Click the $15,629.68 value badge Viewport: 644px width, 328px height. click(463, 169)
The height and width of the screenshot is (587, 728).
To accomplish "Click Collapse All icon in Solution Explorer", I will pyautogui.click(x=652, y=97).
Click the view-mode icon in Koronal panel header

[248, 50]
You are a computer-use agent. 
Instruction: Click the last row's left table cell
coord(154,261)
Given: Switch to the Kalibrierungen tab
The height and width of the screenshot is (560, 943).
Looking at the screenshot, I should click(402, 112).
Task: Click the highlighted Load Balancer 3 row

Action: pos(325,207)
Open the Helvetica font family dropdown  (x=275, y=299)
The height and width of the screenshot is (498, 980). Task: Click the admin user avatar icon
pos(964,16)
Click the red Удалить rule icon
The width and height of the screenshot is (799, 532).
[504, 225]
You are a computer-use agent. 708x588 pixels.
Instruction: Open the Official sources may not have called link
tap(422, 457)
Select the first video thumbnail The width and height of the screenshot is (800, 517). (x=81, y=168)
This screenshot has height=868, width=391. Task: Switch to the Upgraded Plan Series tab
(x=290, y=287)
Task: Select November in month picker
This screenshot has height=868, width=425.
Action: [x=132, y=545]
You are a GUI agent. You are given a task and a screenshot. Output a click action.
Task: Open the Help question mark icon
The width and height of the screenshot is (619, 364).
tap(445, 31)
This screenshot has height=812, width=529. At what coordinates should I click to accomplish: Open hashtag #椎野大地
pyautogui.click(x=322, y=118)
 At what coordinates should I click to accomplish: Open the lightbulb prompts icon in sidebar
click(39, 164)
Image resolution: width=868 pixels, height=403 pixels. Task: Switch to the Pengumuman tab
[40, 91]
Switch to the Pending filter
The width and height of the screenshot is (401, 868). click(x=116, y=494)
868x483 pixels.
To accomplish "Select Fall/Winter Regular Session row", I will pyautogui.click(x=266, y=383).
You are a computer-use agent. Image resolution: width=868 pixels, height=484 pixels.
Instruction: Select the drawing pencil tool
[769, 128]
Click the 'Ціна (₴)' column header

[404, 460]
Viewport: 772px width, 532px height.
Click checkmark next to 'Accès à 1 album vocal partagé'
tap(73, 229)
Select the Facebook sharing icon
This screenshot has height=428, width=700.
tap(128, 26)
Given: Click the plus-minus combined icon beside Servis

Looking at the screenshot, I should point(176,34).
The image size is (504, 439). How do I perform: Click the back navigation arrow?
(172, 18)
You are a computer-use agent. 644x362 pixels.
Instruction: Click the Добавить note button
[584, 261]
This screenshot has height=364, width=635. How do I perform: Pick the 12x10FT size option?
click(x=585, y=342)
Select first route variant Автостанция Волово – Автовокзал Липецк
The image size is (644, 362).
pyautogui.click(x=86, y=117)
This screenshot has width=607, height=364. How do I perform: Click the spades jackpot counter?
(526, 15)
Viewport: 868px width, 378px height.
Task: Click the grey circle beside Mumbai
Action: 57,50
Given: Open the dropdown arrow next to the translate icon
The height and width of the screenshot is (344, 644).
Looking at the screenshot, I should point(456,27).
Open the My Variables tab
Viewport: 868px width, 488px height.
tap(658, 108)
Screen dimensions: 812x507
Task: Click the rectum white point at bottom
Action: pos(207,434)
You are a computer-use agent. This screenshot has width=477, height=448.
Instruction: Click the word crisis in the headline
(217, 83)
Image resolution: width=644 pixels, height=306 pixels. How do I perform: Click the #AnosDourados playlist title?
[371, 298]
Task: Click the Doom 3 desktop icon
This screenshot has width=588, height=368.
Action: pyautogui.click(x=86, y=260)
......
● Work required
Go through the records above, find every line with the word "computer", and list those lines.

● Exercise result
You are a computer-use agent. 
You are a computer-use agent. 708x588 pixels.
You are a computer-use agent. Image resolution: width=868 pixels, height=484 pixels.
You are a computer-use agent. 644x362 pixels.
You are a computer-use agent. This screenshot has width=477, height=448.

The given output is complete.